• [EXERCISE DESCRIPTION]:
Please filter the data below down to the lines holding the string "reduzir".

========

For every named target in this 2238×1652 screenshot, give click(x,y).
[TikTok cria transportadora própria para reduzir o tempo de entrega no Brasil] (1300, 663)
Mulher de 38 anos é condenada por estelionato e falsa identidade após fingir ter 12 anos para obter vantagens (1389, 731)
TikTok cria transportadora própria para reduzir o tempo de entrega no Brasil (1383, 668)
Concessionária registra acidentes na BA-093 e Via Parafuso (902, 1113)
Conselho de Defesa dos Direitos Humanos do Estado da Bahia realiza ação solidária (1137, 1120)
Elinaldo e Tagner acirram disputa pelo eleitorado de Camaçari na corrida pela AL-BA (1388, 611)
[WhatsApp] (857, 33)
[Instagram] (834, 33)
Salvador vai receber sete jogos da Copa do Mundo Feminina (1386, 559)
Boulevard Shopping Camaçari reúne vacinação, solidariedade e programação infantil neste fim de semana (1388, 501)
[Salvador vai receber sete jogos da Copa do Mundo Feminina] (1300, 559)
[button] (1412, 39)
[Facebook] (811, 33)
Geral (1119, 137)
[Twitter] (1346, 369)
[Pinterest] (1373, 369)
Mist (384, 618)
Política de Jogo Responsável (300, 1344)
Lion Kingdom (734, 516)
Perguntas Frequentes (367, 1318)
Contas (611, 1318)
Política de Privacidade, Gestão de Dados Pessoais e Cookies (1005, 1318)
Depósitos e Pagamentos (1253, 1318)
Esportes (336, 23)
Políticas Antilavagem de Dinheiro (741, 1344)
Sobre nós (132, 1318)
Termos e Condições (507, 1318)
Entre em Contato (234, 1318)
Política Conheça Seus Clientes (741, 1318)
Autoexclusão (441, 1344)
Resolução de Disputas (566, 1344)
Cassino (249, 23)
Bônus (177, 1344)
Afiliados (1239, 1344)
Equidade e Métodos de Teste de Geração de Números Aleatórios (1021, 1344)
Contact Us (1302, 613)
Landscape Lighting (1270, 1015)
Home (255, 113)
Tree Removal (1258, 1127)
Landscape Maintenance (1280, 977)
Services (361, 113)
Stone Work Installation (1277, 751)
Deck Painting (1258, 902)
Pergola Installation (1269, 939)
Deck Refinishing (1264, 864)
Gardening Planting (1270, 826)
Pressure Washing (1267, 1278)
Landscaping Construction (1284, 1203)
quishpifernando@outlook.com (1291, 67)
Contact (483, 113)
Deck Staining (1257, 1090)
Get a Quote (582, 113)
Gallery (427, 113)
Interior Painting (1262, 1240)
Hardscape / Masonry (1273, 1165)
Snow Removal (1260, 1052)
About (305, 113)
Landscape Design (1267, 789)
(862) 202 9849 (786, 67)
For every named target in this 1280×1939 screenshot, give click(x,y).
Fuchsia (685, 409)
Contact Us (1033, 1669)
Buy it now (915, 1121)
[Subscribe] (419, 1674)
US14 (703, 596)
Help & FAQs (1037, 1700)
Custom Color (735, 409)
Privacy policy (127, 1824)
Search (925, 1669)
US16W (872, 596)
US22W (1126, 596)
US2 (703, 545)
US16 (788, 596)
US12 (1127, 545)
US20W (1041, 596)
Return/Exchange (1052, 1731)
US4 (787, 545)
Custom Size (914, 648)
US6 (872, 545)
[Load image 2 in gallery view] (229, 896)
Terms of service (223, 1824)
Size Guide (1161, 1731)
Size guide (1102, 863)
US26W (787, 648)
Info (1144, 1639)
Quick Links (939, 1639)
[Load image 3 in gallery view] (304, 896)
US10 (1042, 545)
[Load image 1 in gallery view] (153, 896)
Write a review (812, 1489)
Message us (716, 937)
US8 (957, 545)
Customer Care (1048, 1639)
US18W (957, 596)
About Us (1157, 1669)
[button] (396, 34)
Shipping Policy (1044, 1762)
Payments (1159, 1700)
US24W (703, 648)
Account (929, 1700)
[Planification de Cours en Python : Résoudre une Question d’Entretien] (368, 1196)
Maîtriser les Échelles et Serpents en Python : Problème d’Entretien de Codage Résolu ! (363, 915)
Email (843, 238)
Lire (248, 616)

========

• [FINAL ANSWER]:
[TikTok cria transportadora própria para reduzir o tempo de entrega no Brasil] (1300, 663)
TikTok cria transportadora própria para reduzir o tempo de entrega no Brasil (1383, 668)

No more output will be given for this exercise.